◆ Work task ◆
Without the pictures, print the lines from the one holding "Viewport: 576px width, 440px" through the last line below, both included, exactly as they stand.

◆ Data for this task ◆
··········

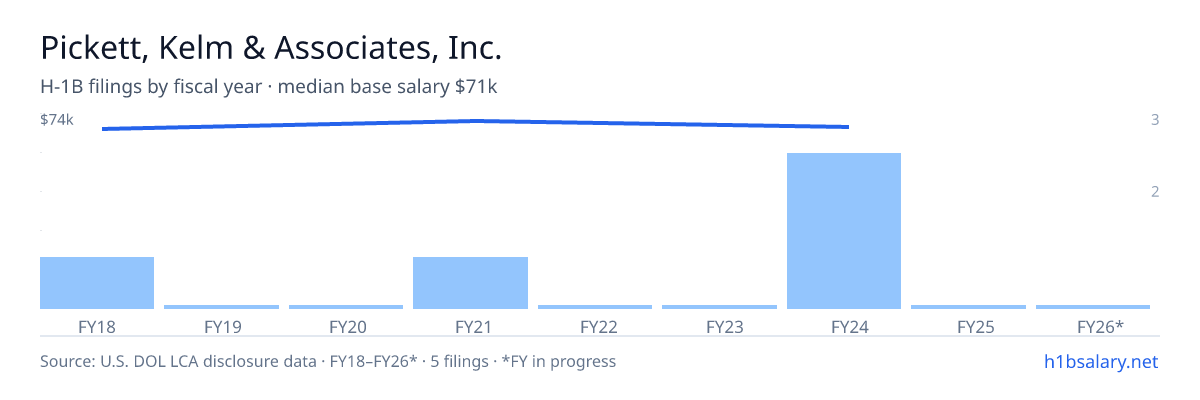The width and height of the screenshot is (1200, 400).
Task: Click the DOL LCA source footnote
Action: (x=328, y=361)
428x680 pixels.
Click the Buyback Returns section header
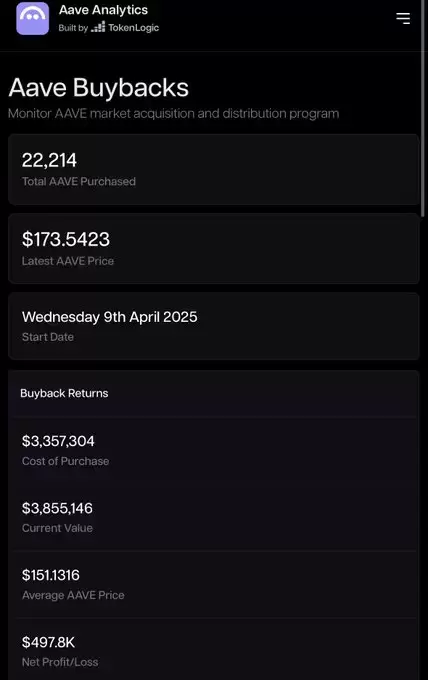[64, 393]
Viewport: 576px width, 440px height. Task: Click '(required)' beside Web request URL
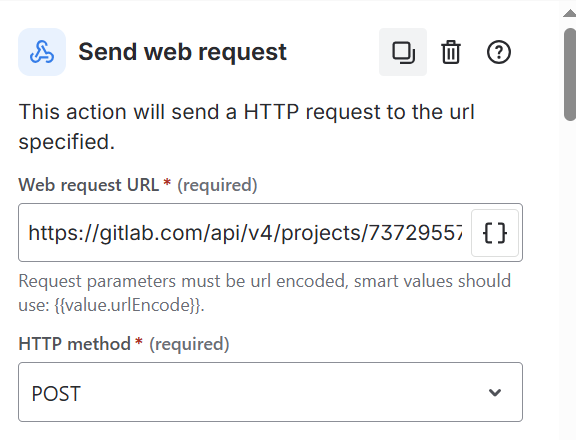click(217, 185)
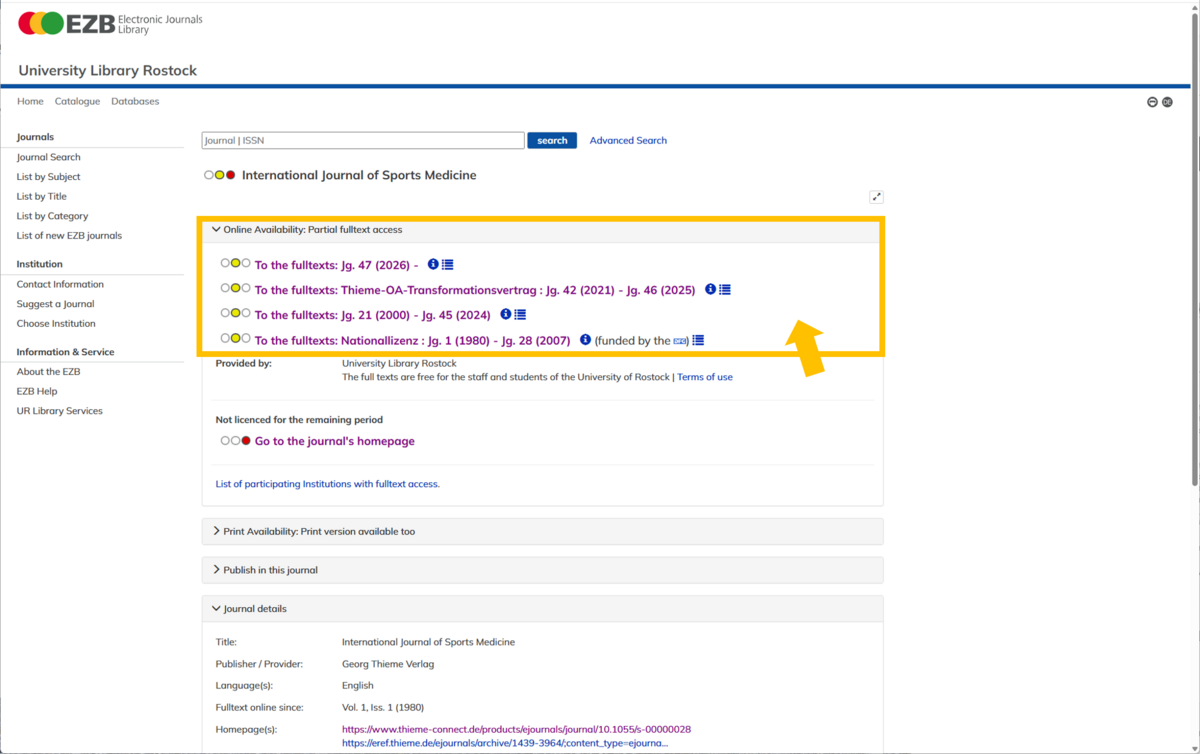Click the Journal | ISSN search field
The width and height of the screenshot is (1200, 754).
(363, 141)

··········

◆ Result of the task ◆
Viewport: 576px width, 440px height. Task: Click '(required)' beside Web request URL
click(217, 185)
Click the Journal | ISSN search field
The width and height of the screenshot is (1200, 754).
(363, 141)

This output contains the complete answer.